(Excerpt Opens)

Conquering the Great Divide

Conquering the Great Divide

Last month, the six-year anniversary of my brain injury came and went. And like I’ve done most every year, I focused on it much more than I should have.

I am a consummate over-thinker. I’ve been wired like that since long before everything changed back in 2010. Some things were not affected by my injury. I would have no trouble overthinking my way out of a paper bag!

Over the years, I’ve been pretty outspoken about living two lives. So often, I’ve referred to David 1.0 and David 2.0 as if they were two different people. Traumatic brain injury is a game changer. There is no denying that fact. If you ask me what changed after my brain injury, I can sum it up in one word: everything!

But the reality is that I am still the same person who I was before my injury. I have the same birthday, the same eye color, the same DNA, the same wife, the same address, even the same kids.

I was David A. Grant long before I was struck by a teenage driver. I will remain David A. Grant until this life has passed.

By the time my anniversary came last month, I was worn out. Worn out from obsessing over the upcoming day, worn out from focusing on the losses, worn out for having it be just about the only thing I thought about for a few weeks. Being obsessive can be exhausting.

And it’s a safe bet that those close to me were tired of hearing about it as well.

As part of the human family, I am going to experience hardship. Welcome to life, kids. Sometimes, the grass is green, the sky is blue, and everything moves along happily. But if you are like me, meaning you have a heartbeat, sometimes things will suck. There is no way or reason to candy-coat it. Sometimes life is just difficult.

In the weeks that followed my anniversary, I continued to think – though not at a frenzied pace. And it hit me that others who experience hardship do not define themselves as two different people. I have close friends who have lost children – something I am unable to begin to wrap my mind around.

(Excerpt Closes)
(Recorded information Opens)

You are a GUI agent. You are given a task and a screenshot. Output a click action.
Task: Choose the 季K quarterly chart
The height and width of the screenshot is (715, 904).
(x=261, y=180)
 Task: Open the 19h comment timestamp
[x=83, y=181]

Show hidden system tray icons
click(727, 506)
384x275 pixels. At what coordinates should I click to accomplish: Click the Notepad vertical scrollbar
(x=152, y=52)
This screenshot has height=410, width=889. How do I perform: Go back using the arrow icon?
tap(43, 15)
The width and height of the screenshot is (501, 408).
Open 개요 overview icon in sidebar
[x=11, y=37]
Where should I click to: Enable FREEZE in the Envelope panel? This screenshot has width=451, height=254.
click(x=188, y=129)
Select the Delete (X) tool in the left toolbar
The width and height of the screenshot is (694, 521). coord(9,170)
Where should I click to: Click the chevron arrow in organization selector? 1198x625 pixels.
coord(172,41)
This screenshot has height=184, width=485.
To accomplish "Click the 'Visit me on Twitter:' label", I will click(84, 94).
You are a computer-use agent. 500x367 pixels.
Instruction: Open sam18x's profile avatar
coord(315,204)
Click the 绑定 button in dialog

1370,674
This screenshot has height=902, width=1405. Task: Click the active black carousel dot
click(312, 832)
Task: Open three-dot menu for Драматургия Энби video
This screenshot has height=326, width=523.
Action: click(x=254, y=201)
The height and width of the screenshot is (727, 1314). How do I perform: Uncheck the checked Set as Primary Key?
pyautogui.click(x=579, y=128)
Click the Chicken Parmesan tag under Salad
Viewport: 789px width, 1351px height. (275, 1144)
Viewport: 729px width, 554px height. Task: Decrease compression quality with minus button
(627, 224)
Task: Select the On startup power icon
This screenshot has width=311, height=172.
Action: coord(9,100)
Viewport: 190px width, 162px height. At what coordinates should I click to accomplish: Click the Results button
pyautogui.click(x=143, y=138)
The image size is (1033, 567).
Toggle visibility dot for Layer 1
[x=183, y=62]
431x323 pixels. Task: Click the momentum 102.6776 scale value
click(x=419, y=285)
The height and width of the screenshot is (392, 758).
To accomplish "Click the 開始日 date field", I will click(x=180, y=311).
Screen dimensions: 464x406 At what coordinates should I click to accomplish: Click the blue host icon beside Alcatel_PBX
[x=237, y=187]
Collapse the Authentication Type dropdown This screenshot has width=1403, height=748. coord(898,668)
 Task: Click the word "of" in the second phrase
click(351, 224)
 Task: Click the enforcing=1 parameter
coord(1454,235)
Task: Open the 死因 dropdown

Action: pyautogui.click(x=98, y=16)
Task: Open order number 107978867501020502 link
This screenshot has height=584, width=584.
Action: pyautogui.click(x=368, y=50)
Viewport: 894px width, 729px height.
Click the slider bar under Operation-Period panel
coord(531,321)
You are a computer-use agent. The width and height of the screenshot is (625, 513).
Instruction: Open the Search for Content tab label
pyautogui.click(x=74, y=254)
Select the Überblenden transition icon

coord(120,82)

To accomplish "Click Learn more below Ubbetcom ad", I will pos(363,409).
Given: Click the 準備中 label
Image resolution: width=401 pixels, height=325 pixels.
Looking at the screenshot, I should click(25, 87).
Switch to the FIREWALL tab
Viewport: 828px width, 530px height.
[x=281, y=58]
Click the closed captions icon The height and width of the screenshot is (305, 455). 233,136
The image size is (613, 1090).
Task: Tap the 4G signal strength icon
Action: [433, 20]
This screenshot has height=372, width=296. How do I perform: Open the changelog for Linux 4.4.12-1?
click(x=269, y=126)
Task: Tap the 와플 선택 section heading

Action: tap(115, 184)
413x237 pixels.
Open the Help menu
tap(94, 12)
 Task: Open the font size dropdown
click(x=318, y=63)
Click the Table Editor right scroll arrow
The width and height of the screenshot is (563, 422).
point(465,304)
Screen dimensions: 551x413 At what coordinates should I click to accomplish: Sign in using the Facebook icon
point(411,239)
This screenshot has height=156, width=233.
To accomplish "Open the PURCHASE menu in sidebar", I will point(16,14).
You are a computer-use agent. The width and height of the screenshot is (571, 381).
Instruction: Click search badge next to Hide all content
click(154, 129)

(Recorded information Closes)

▶ _Your objective_
Answer these questions about "Conquering the Great Divide":
1. Which anniversary of the brain injury came last month?
2. In what year did everything change?
3. What names does the writer use for the two lives?
Answer using only the text above, not the records.

▶ _Your solution_
1. The six-year anniversary
2. 2010
3. David 1.0 and David 2.0